Testosterone replacement
Testosterone can be administered in multiple ways.
Gel applied on the skin
This is a clear transparent gel which comes in a cannister. apply 1, 2 or 3 actuations as advised by your doctor. This is best done in the morning . Please read the product insert and apply according to instructions. It is important for it to be administered in areas where transmission to your partner is avoided (eg outer aspect of arms, inner aspect of thighs. it takes about 5 minutes to dry and 5 minutes later you can put on your clothes. This is an alcohol based gel and may dry out your skin. Apply some moisturising cream afterwards to avoid skin drying out.
- Do not exceed prescribed dose
- The levels are most steady with this application
- Apply at the same time every day
Monthly injections
These are intra muscular injections and has to administered after training or by a health care professional. There can be some soreness after the injection. This is in PEANUT oil and advise your health care professional if you are allergic. The levels are higher than normal for 10 days, in normal range for 10 days and below range for 10 days.
- Avoid vigorous exercise for a few hours after injection
- Notify your doctor if you are on blood thinning medications (eg aspirin, rivaroxiban)
3 monthly injections
These injections are only once a month, but a larger volume 4 ml. This is given into the buttocks and can be sore for a few days. Ensure the vial is warmed up and liquid before you administer it. Large bore needle may be needed (20 G). This may have good levels for about 6 – 8 weeks, then in normal range and a couple of weeks may be below range (peak and trough effect).

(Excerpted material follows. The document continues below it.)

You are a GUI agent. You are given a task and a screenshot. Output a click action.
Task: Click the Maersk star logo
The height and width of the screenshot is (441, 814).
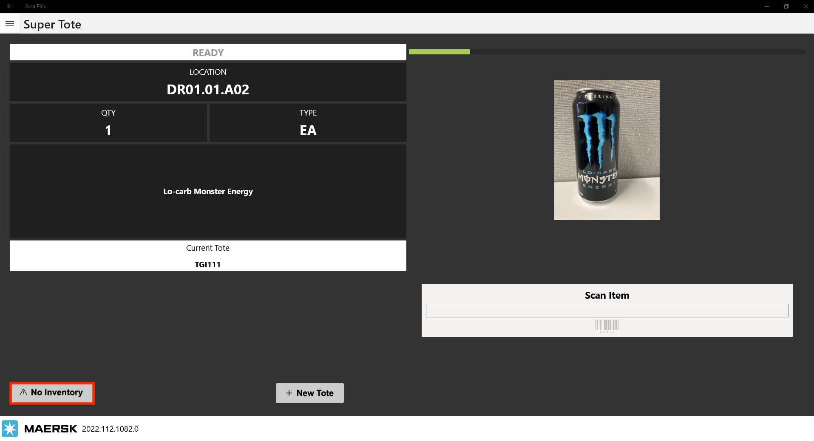(10, 428)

- Avoid vigorous exercise for a couple for days after injection. Low to moderate activity, like walking is fine.
- This is best avoided if you are on blood thinning medications ( eg aspirin, rivaroxiban)
Daily sub cutaneous injection
This is provided by many “Men’s Health Clinics”. The proposed advantage is a more steady level by injecting smaller amounts daily. A new syringe and needle is required daily, and one has to use strict hygiene techniques to avoid infection. The patient will have to draw up and dilute the injections.
- Often doses are much higher than recommended testosterone replacement dose
- significantly more expensive with needles etc
- More chance of infection
- daily or alternate day injections under the skin
Clomiphene citrate tablets
This seems to be emerging as a safe option for hypogonadism, but is not approved for treatment of hypogonadismon the NHS
Clomiphene is a SERM (Selective oEstrogen Receptor Modulator) . In summary , it prevents the hypothalamus/ pituitary from seeing the oestrogen and androgen in the blood and this leads to increased secretion of GNRH/ FSH/LH ( Hormones to start testosterone production). In effect it releases the brakes on testosterone production.
Most frequent side effects were: mood changes, blurred vision, breast/nipple tenderness, weight gain, headache.
Complex cycling regimes
There are several regimes used by which are not approved for treatment. This can involve HCG injections, testosterone injections and androgen blockers. This in effect BOOSTS rather than replaces Testosterone. In this way you can get to much higher levels of testosterone, bypassing the body’s normal shut off mechanisms. ( Analogous to flooring the accelerator and removing the brakes of a car) This involves giving much higher doses and adding in medications to prevent side effects This includes HCG injections (to prevent testicular atrophy) , Finasteride/ dutasteride ( to prevent hair loss).